Home » Python » How to Find Correlation in Python(With Examples)

How to Find Correlation in Python(With Examples)

Correlation is a statistical technique that can show whether and how strongly pairs of variables are related. It measures the strength of linear association between two variables.

There are several types of correlation coefficients, but the most popular is  Pearson’s correlation coefficient.

The sign and absolute value of Pearson’s correlation coefficient describe the direction and the magnitude of the relationship between two variables.

It always ranges from -1 to +1. where the greater the absolute value of a correlation, the stronger will be linear relationship.

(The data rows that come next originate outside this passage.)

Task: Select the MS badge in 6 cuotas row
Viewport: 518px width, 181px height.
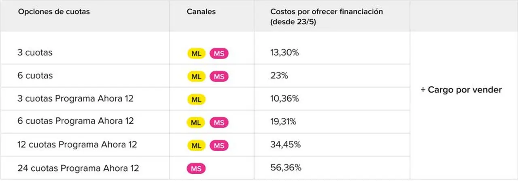Action: [x=219, y=77]
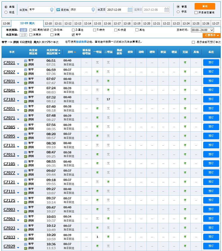Click the destination station location pin icon
Viewport: 222px width, 251px height.
(x=93, y=10)
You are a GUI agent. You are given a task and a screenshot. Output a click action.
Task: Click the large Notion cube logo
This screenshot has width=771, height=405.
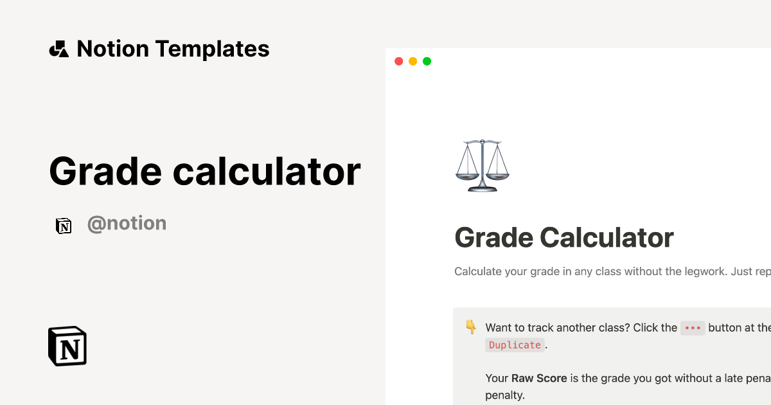pyautogui.click(x=67, y=347)
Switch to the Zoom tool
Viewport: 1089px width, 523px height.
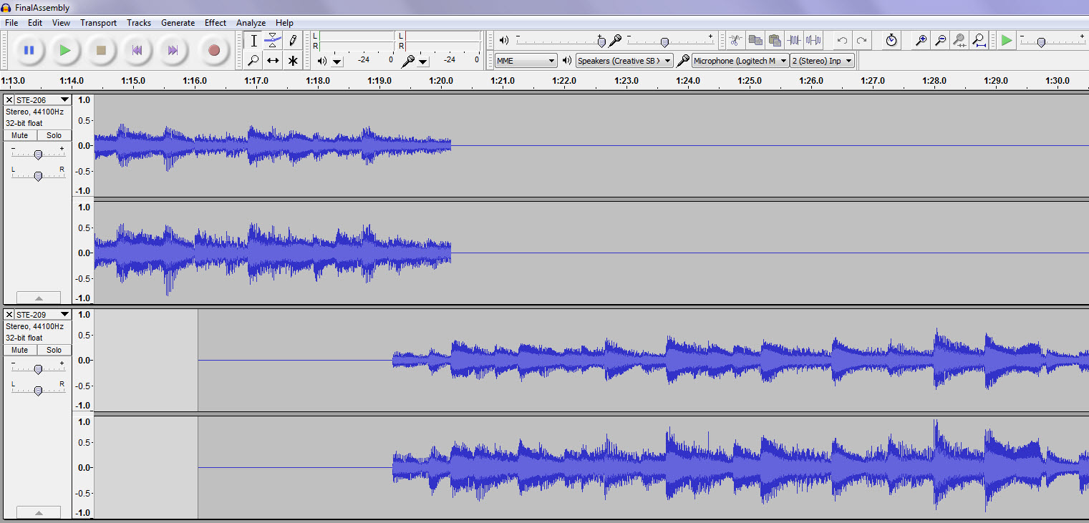tap(253, 61)
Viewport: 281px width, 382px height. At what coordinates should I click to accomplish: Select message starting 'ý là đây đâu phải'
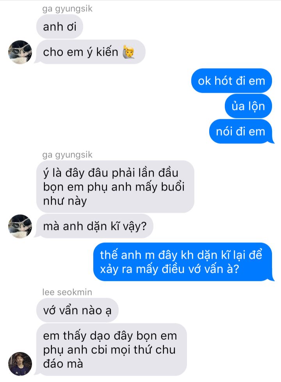click(x=115, y=187)
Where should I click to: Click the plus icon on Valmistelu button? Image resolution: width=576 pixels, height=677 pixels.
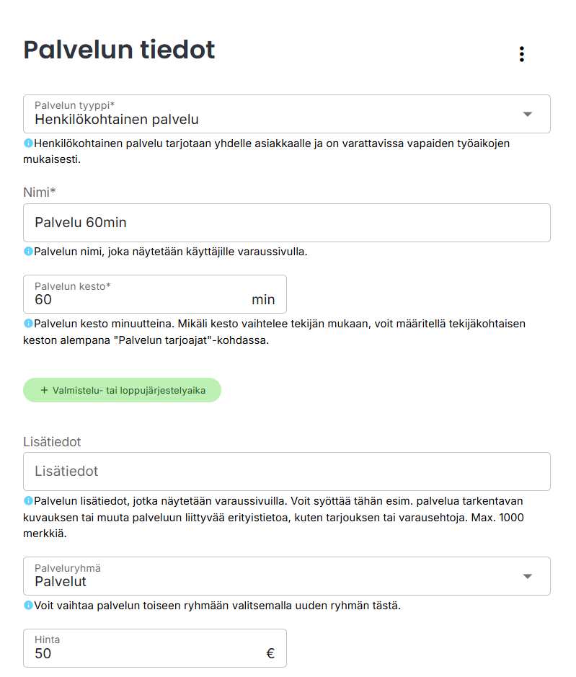click(x=45, y=390)
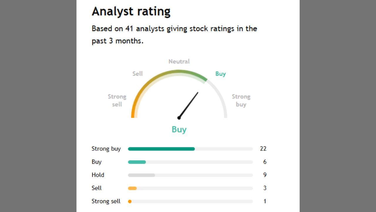Screen dimensions: 376x212
Task: Click the orange Sell rating bar
Action: (x=132, y=188)
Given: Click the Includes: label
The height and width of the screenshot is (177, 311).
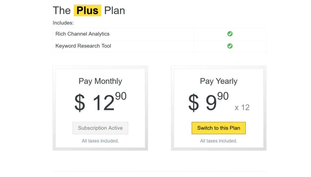Looking at the screenshot, I should [x=63, y=23].
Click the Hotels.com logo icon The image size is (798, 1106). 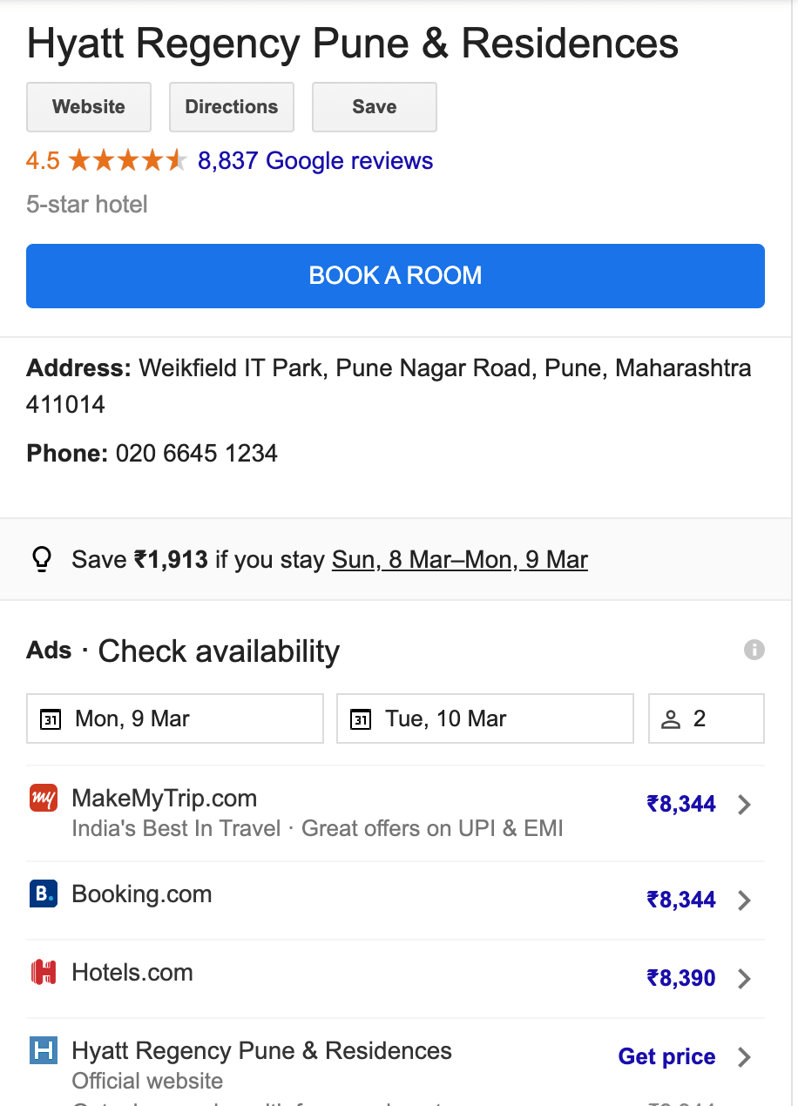[44, 972]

In this tutorial, we will discuss about how to calculate Correlation in python.

pip install numpy

If you don’t have numpy package installed on your system, installed it using the below commands on the window system

pip install numpy

Example – Positive Correlation in Python

In python, Numpy library provides corrcoef() function to calculate the correlation between two variables.

corrcoef() a function that returns a matrix of correlations of x with x, x with y, y with x, and y with y. We’re interested in the values of correlation of x with y (so position (1, 0) or (0, 1)).

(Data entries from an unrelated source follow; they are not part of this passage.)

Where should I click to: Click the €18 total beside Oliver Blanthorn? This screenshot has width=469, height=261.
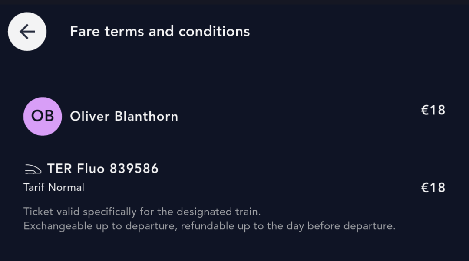click(x=433, y=110)
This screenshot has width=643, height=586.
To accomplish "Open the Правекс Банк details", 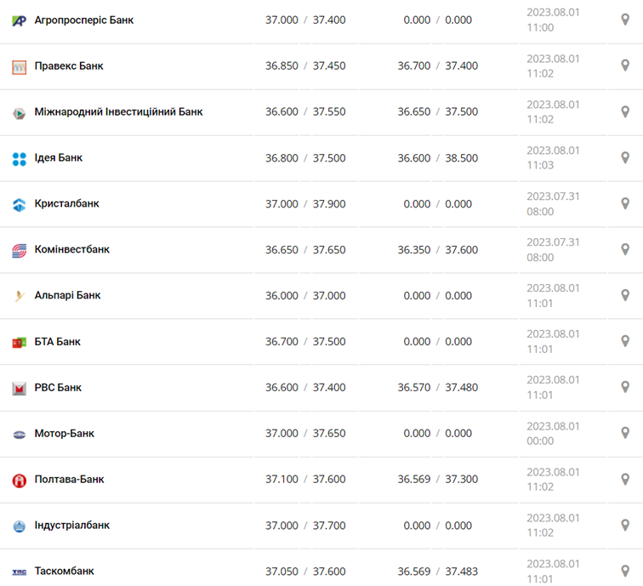I will [69, 65].
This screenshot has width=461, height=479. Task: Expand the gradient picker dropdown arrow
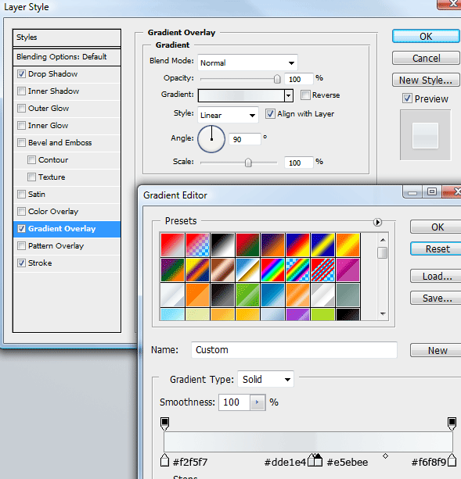coord(289,95)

Let’s understand how to calculate the correlation between two variables with given below python code

#import modules
import numpy as np

# Using seed function to generate the same random number every time with the same seed value 
np.random.seed(4)

# Create a random array of 500 integers between 0 and 50
x = np.random.randint(0, 50, 500)

# Create the second array using first array by adding some noise
y = x + np.random.normal(0, 10, 500)

correlation = np.corrcoef(x, y)
#print the result
print("The correlation between x and y is : \n ",correlation)

In the above example, we have created two x and y array using numpy library random function.

The numpy library  corrcoef() function accepts x and y array as input parameters and returns correlation matrix of x and y as a result.

The above code returns below output:

//output
The correlation between x and y is : 
 [[1.         0.82477049]
 [0.82477049 1.        ]]

The correlation coefficient between these two variables is 0.82477, which is a strong positive correlation.

By default, this function returns a matrix of correlation coefficients. If we only wanted to return the correlation coefficient between the two variables, we will use the following code.

print("The correlation coefficient  between x and y is :",np.corrcoef(x,y)[0,1])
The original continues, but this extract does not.